Me parte el corazón hablar con jóvenes llenos de energía que idolatran a los nuevos iconos de la nueva ideología digital como Facebook, Twitter, Wikipedia y los contenidos agregados de tipo libre/abierto/Creative Commons. Siempre me sorprende la permanente tensión a la que están sometidos. Están constantemente obligados a gestionar su reputación en la red, evitando el mal de ojo incesante de la mente colmena que, en cualquier momento, puede volverse contra un individuo. Un joven de la "Generación Facebook" que de repente es humillado en el mundo on-line no tiene salida, pues solo hay una colmena.
Preferiría no juzgar las experiencias o motivaciones de otras personas, pero sin duda esta nueva tendencia de fetichismo tecnológico está más impulsada por el miedo que el por el amor. En el mejor de los casos, los nuevos entusiastas de Facebook y Twitter me recuerdan a los anarquistas y otros idealistas un poco locos que poblaban la cultura juvenil de mi adolescencia. Las ideas pueden ser tontas, pero al menos los creyentes se divierten rebelándose contra el elemento de autoridad paterna en entidades como las compañías discográficas que tratan de combatir la piratería musical.
Sin embargo, los usuarios jóvenes de Facebook más eficientes -los que seguramente serán los ganadores si Facebook resulta ser el modelo del futuro en el que habitarán de adultos- son los que crean ficciones on-line satisfactorias sobre sí mismos con gran éxito.
Cuidan sus dobles meticulosamente. Deben administrar comentarios ligeros y vigilar la aparición de fotos inocentes tomadas en fiestas con el mismo esmero que pone un político en el cuidado de su imagen. Se premia la insinceridad, mientras que la sinceridad deja una mancha que dura toda la vida. Sin duda alguna, antes de la aparición de la red ya existía una versión de este principio en las vidas de los adolescentes, pero no con una precisión tan inflexible y clínica.
La energía frenética de los inicios florecientes de la red ha vuelto a aparecer en una nueva generación, pero los contactos que la gente establece en la red poseen una nueva fragilidad. Se trata de un efecto secundario que conlleva la falacia según la cual las representaciones digitales pueden reflejar una gran parte de las relaciones humanas reales (...)
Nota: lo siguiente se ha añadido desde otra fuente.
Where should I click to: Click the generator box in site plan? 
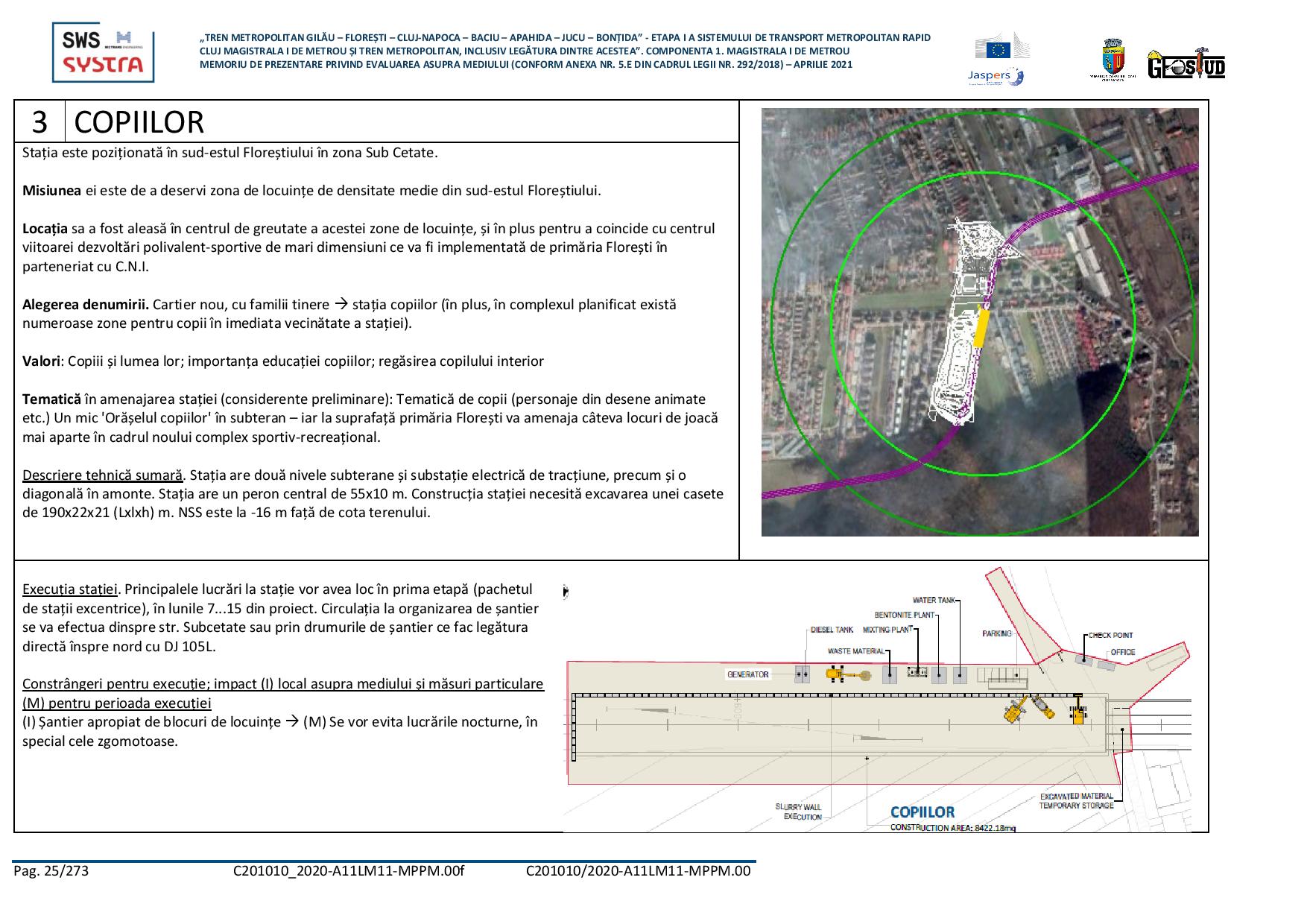click(802, 675)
Parece ridículo tener que decirlo, pero por si alguien me ha malinterpretado, quiero aclarar que no estoy en contra de internet. Me encanta internet.
Para que sirva de ejemplo, he pasado bastante tiempo en un foro poblado de intérpretes de oud (El oud es un instrumento de cuerda de Medio Oriente). Me da reparo comentarlo, pues temo que cualquier sitio pequeño y especial de internet termine arruinándose si recibe demasiada atención.
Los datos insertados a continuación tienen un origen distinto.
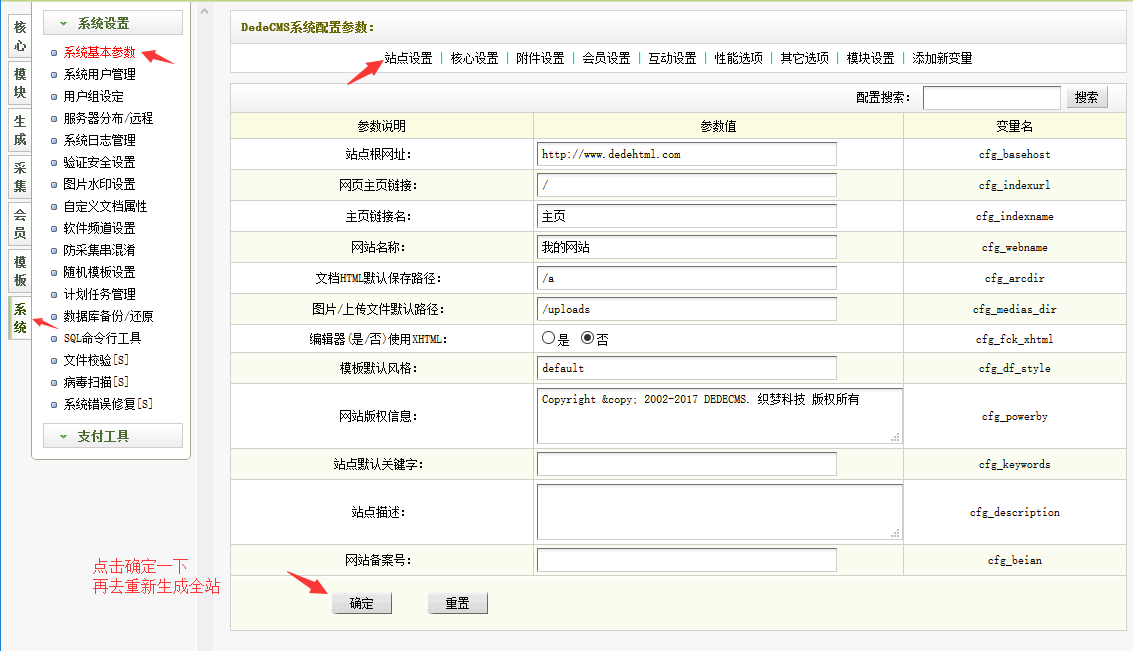Open the 核心设置 tab

[474, 58]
El foro del oud recupera la magia de los primeros años de internet. Se respira una ligera sensación paradisíaca. Se nota la pasión de cada participante por el instrumento, y nos ayudamos unos a otros a comprometernos más. Es maravilloso ver cómo intérpretes de oud de todo el mundo alienta a un fabricante de oudes cuando sube fotos de un instrumento en construcción. Resulta emocionante oír fragmentos de una joven intérprete registrados a medida que progresa.
Los elaborados diseños de la web 2.0 de comienzos del siglo XXI empiezan clasificando a las personas en burbujas, de forma que uno se encuentre con los de su tipo. Facebook nutre las agendas de posibles citas, LinkedIn reúne a los profesionales enfocados en sus carreras, etc.
El foro del oud hace lo contrario. Allí uno encuentra a turcos y armenios, viejos y niños, israelíes y palestinos, profesionales ricos y artistas que luchan por abrirse paso, académicos formales y músicos callejeros bohemios, todos hablando entre ellos de su obsesión común. Tenemos ocasión de conocernos; no nos consideramos fragmentos. (...) El foro del oud no resuelve los problemas del mundo, pero sí que nos permite desarrollar parte de nuestra vida al margen de los problemas.
JARON LANIER
Experto informático, escritor, músico
Con un pie en el mundo digital como empresario y generador de ideas -se le atribuye haber acuñado el término "realidad virtual"- y otro en las artes y la filosofía, Lanier es uno de los gurúes de la cultura web. Con un enfoque crítico y lúcido, Lanier desmenuza en el No somos computadoras (Debate) las implicancias del avance tecnológico.